- **INSTRUCTIONS TO FOLLOW**
Reproduce the records without their pictures, keeping every word as it is.

- **DATASET CONTENT**
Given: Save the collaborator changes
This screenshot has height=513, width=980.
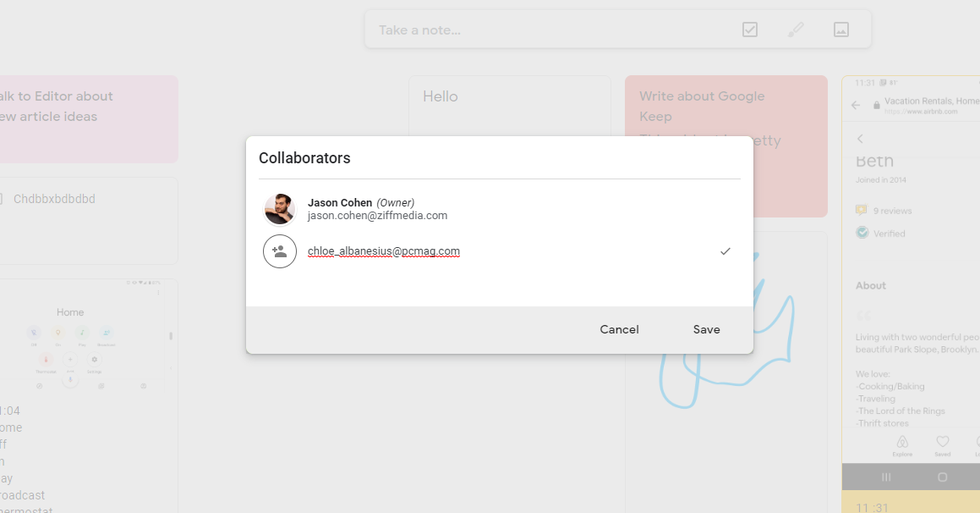Looking at the screenshot, I should point(706,330).
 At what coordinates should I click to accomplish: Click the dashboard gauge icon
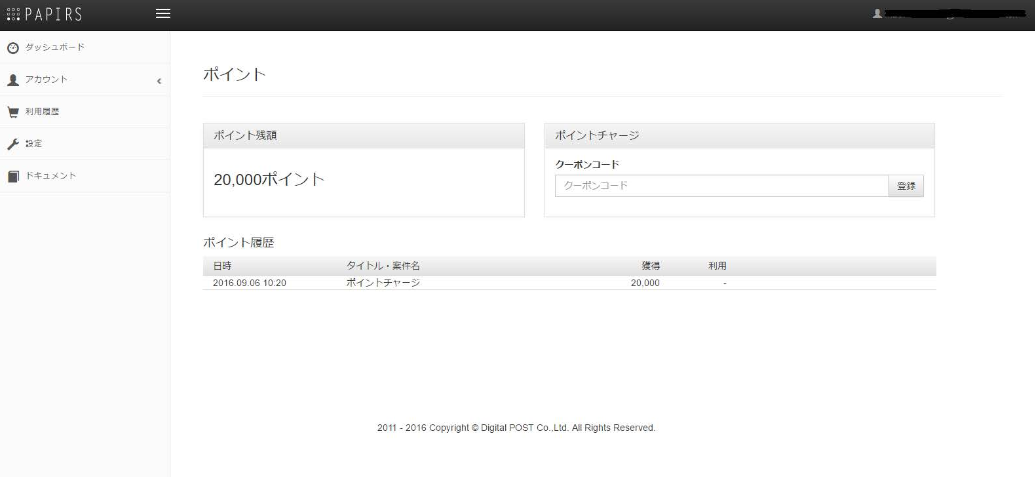click(12, 48)
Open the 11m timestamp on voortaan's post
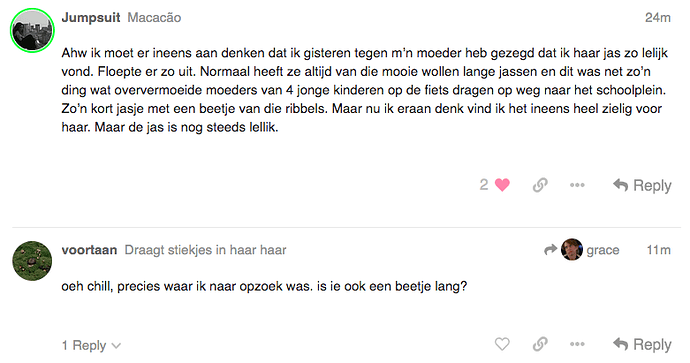Image resolution: width=690 pixels, height=363 pixels. tap(659, 250)
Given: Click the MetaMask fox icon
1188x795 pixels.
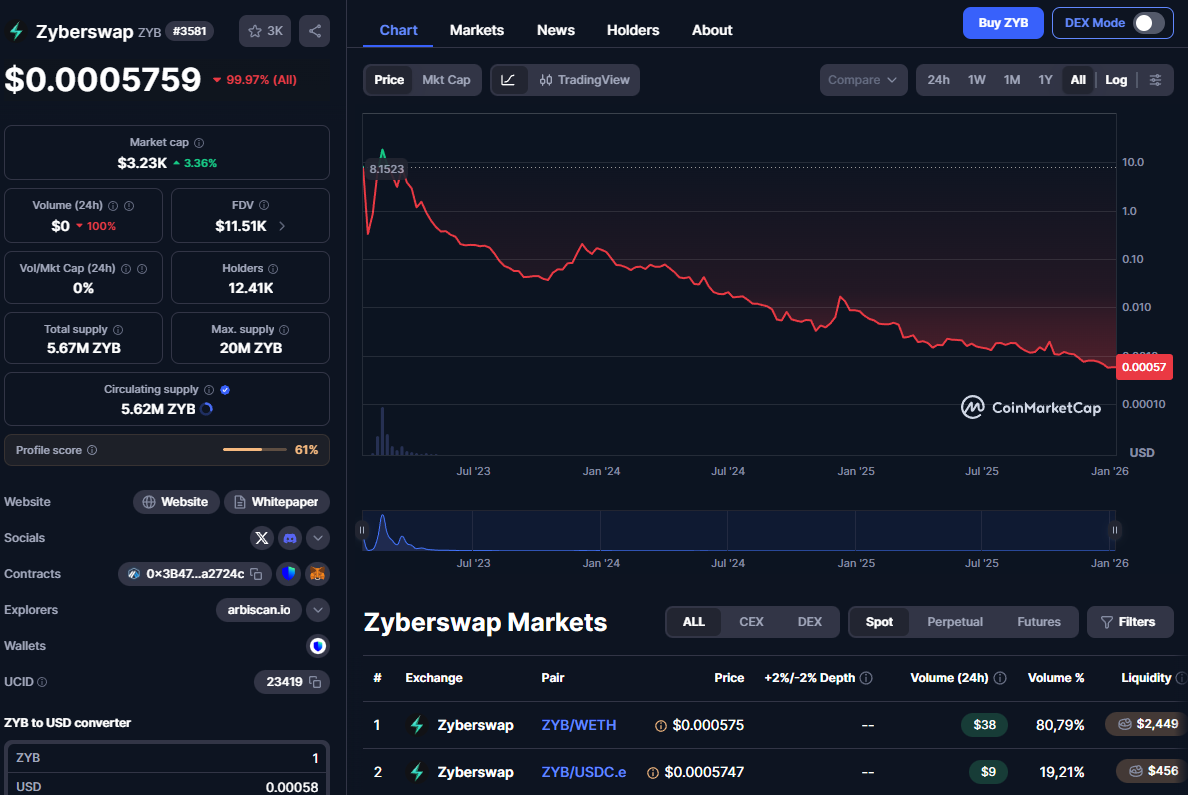Looking at the screenshot, I should tap(317, 574).
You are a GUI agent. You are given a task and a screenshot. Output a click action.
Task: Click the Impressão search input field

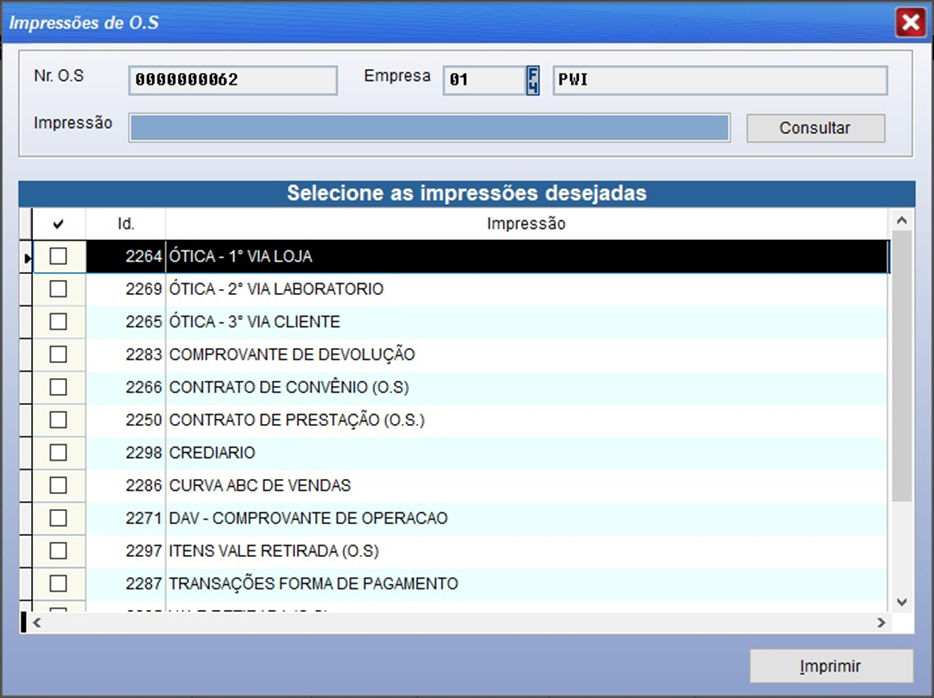pyautogui.click(x=428, y=128)
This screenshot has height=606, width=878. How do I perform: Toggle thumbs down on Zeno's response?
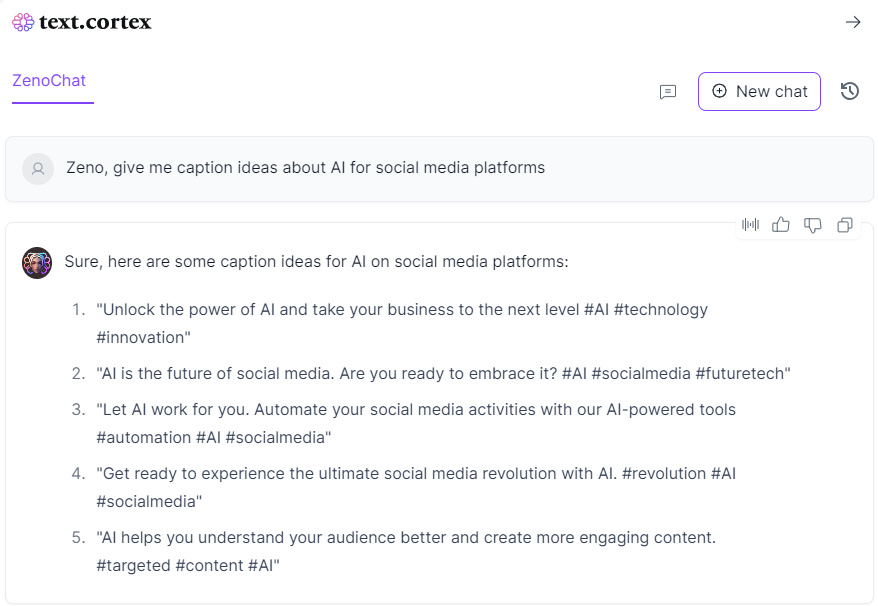(813, 225)
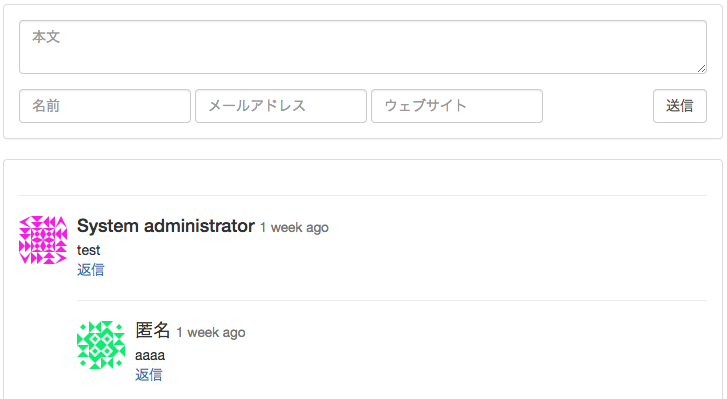Focus the ウェブサイト website field
The height and width of the screenshot is (399, 727).
457,106
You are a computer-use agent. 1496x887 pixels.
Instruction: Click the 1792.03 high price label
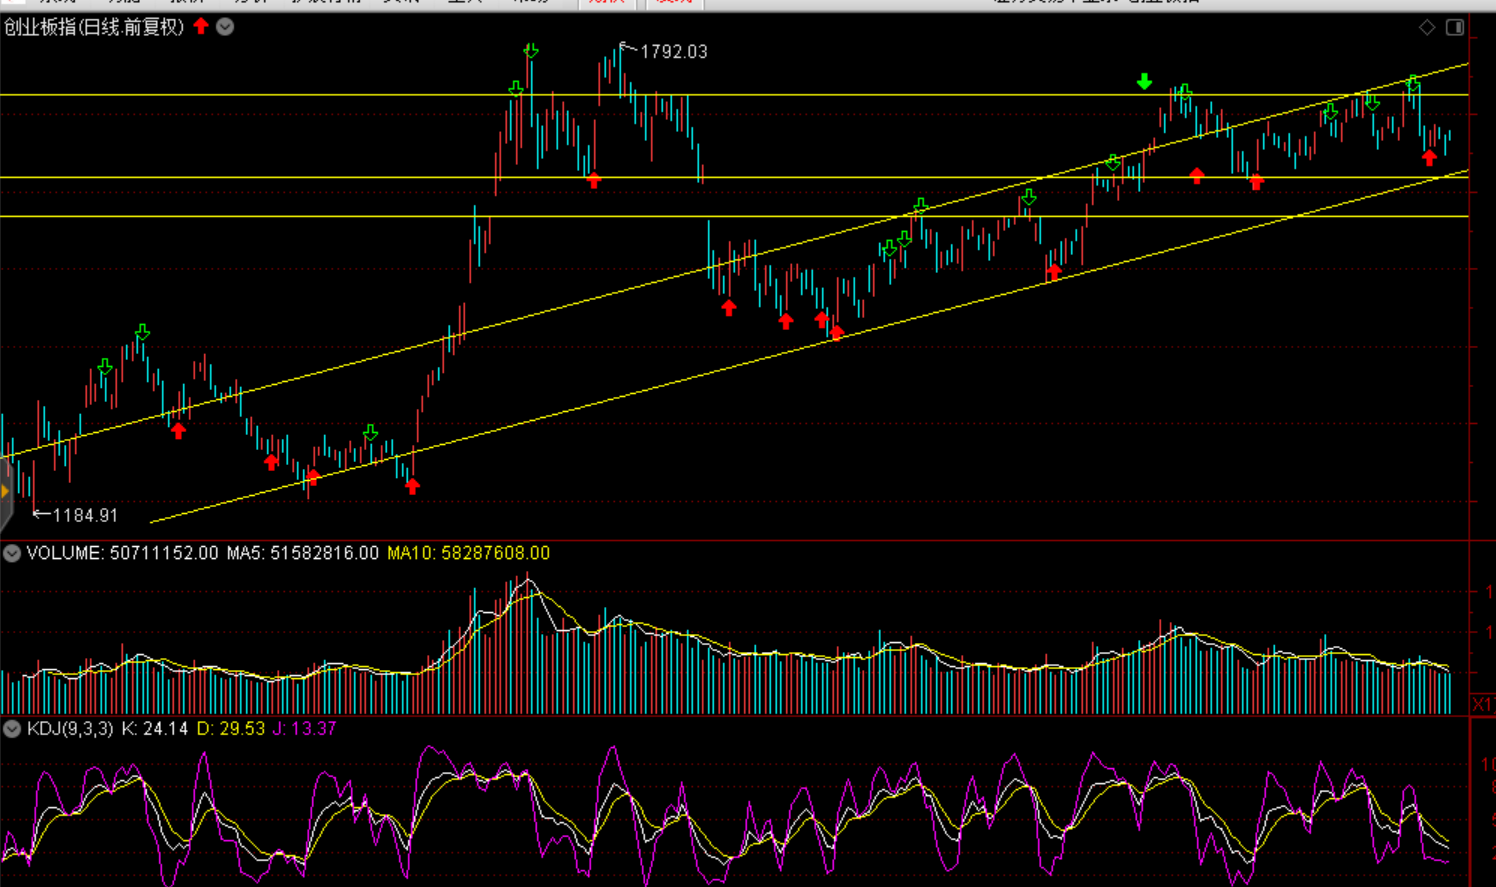click(x=673, y=52)
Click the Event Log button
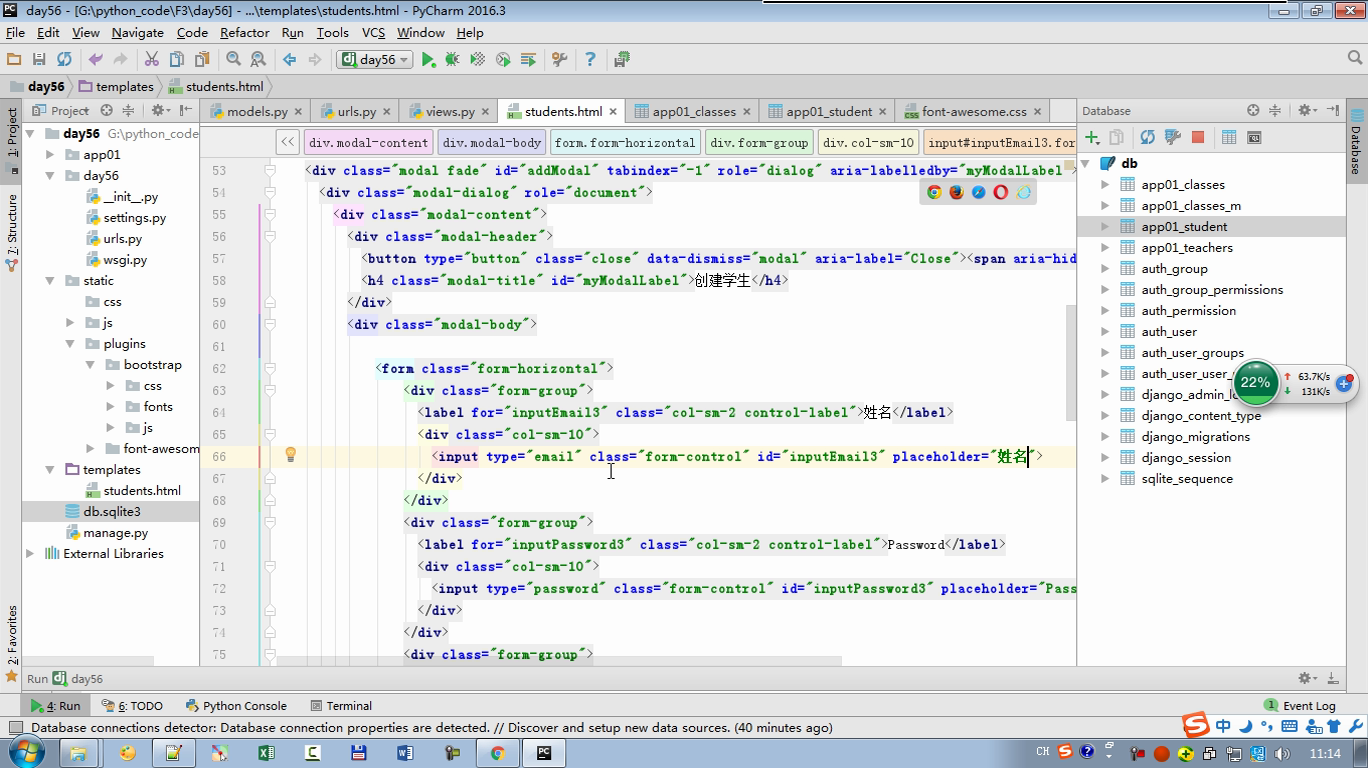Screen dimensions: 1368x768 pyautogui.click(x=1300, y=705)
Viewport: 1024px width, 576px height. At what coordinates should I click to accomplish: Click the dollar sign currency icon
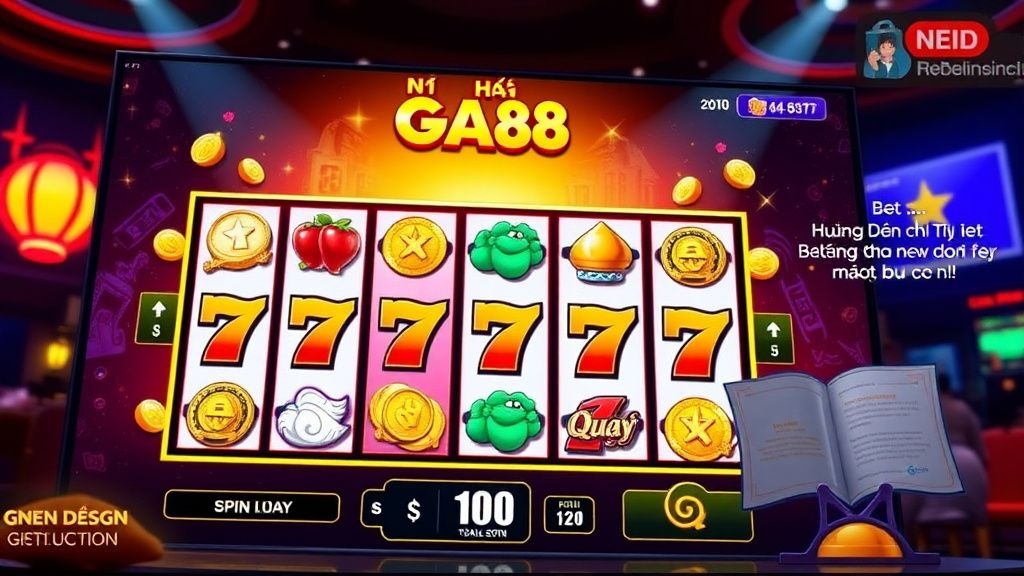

- **RESULT OF THE TASK**
Given: Save the collaborator changes
This screenshot has height=513, width=980.
Looking at the screenshot, I should point(706,330).
 At what coordinates should I click to accomplish: Click the dashboard gauge icon
click(12, 48)
Open the 11m timestamp on voortaan's post
Image resolution: width=690 pixels, height=363 pixels. tap(659, 250)
Given: Click the MetaMask fox icon
1188x795 pixels.
Looking at the screenshot, I should tap(317, 574).
You are a GUI agent. You are given a task and a screenshot. Output a click action.
Task: Click the Impressão search input field

pyautogui.click(x=428, y=128)
This screenshot has height=606, width=878. How do I perform: Toggle thumbs down on Zeno's response?
(813, 225)
Focus the ウェブサイト website field
The height and width of the screenshot is (399, 727).
457,106
You are a computer-use agent. 1496x887 pixels.
Instruction: Click the 1792.03 high price label
click(x=673, y=52)
Click the Event Log button
Screen dimensions: 1368x768 pyautogui.click(x=1300, y=705)
Viewport: 1024px width, 576px height. At what coordinates should I click to accomplish: Click the dollar sign currency icon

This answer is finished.